Federal Court of Justice Confirms Unlawfulness of Asics’s Prohibition on Advertising on Price Comparison Websites

On December 12, 2017, the Federal Court of Justice (“FCJ”) confirmed prior decisions of the German Federal Cartel Office (“FCO”) and Düsseldorf Court of Appeal (“DCA”)1, ruling that a clause in Asics’s selective distribution agreements that prohibits merchants from supporting price comparison websites is anticompetitive and a hardcore restriction under the Vertical Block Exemption Regulation (“V-BER”).2

Factual Background/Previous Decisions

Asics, the market leader for running shoes in Germany, established a selective distribution system for its products in 2011.  Among other things, Asics prohibited its retailers from using online price comparison websites such as idealo.de or billiger.de.  The FCO found in 2015 that this general ban against using price comparison websites constituted a restriction of competition by object, arguing that Asics’s main purpose was to limit price competition and competition among retailers.  As a result, Asics modified its selective distribution system by eliminating several provisions to which the FCO objected, and lodged an appeal with the DCA.  On appeal, the DCA confirmed the FCO’s decision.  Asics further appealed to the FCJ against the DCA’s judgment,3 but did not prevail.

The FCJ’s Ruling

The FCJ considered that a full ban on support price comparison websites is a clear infringement of Article 101 TFEU and a hardcore restriction that is not exempted under the V-BER.  The court did not assess this issue in-depth, but stated that the anticompetitive character of such a prohibition was obvious and that it was not aware of any published views stating the opposite.  The FCJ also mentioned the European Commission’s 2017 report on the results of the e-commerce sector inquiry.4 In the FCJ’s view, the European Commission also considered that a per se prohibition of this kind qualifies as a hardcore restriction.

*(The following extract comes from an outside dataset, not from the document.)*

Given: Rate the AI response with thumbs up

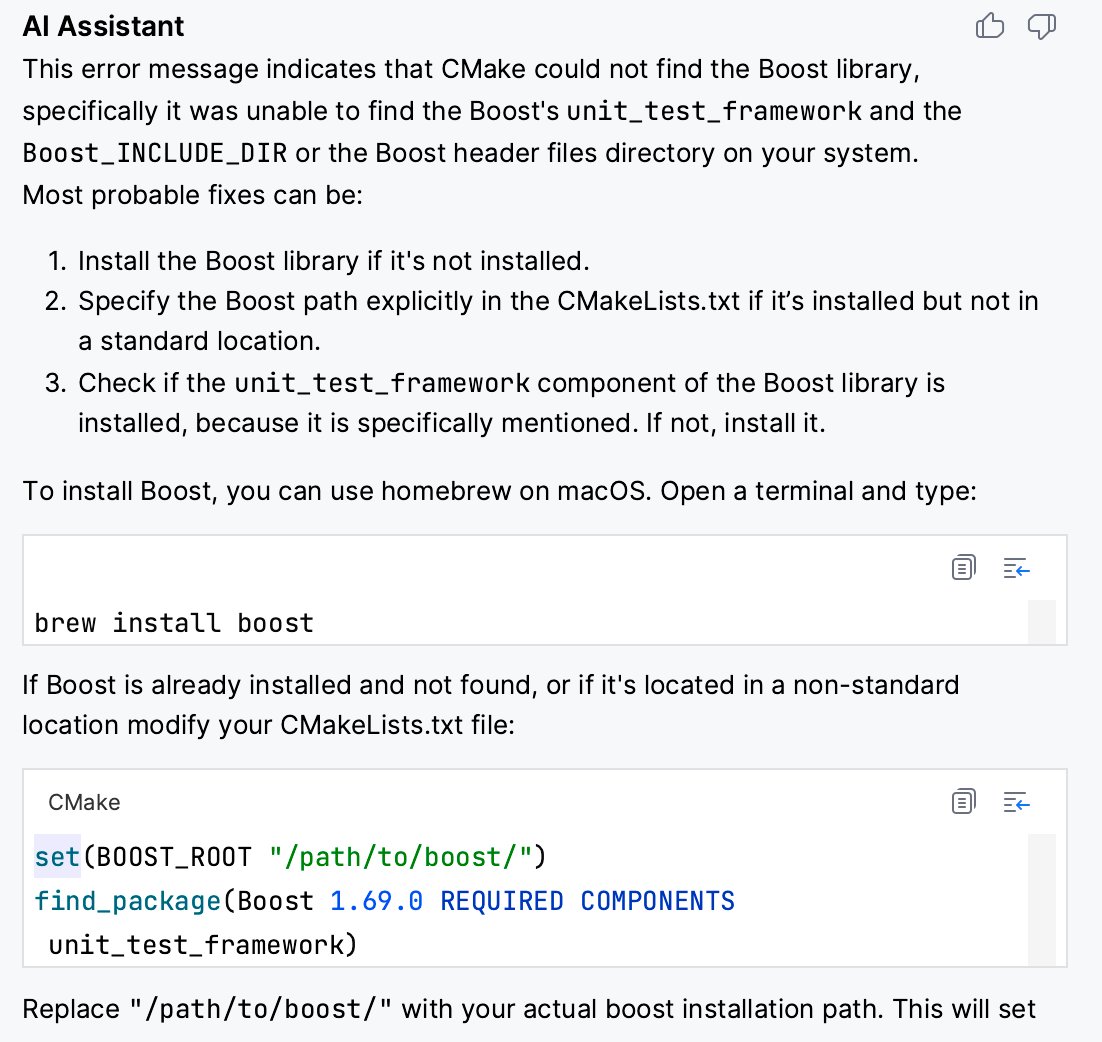Looking at the screenshot, I should 989,26.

Finally, the FCJ refused to refer the case to the European Court of Justice, because it had no doubts on the hardcore nature of this restriction, even though it conceded that the European Court of Justice had not analyzed such a prohibition in Pierre Fabre Coty.5  The FCJ found that price comparison websites are crucial for merchants to be discoverable online among their many competitors.  In Coty, which was decided a few days earlier, the European Court of Justice held that distributors of luxury goods in a selective distribution system may impose restrictions on their merchants in relation to sales via third-party online platforms.6  The FCJ held that the European Court of Justice’s case was different from the case at hand: first, Asics does not sell luxury goods and, second, Asics’s selective distribution system was more restrictive, as it prohibited its merchants from supporting price comparison websites, from using the brand’s logo on third-party platforms, and from selling Asics products on third-party platforms that depicted the logos of such platforms.

Implications

The FCJ’s judgment confirms the FCO’s generally critical view with regard to any online sales restrictions within selective distribution systems.  In this respect, the FCO adopted a somewhat different view than the European Court of Justice in its Coty judgement (although the FCJ is careful to point out the differences between the two cases).  The FCO’s previous track record of cases regarding online sales restrictions means that it will be interesting to see how the authority navigates its enforcement between these two judgements in the future.  Suppliers operating or planning to establish a selective distribution system should, however, be mindful of this decision.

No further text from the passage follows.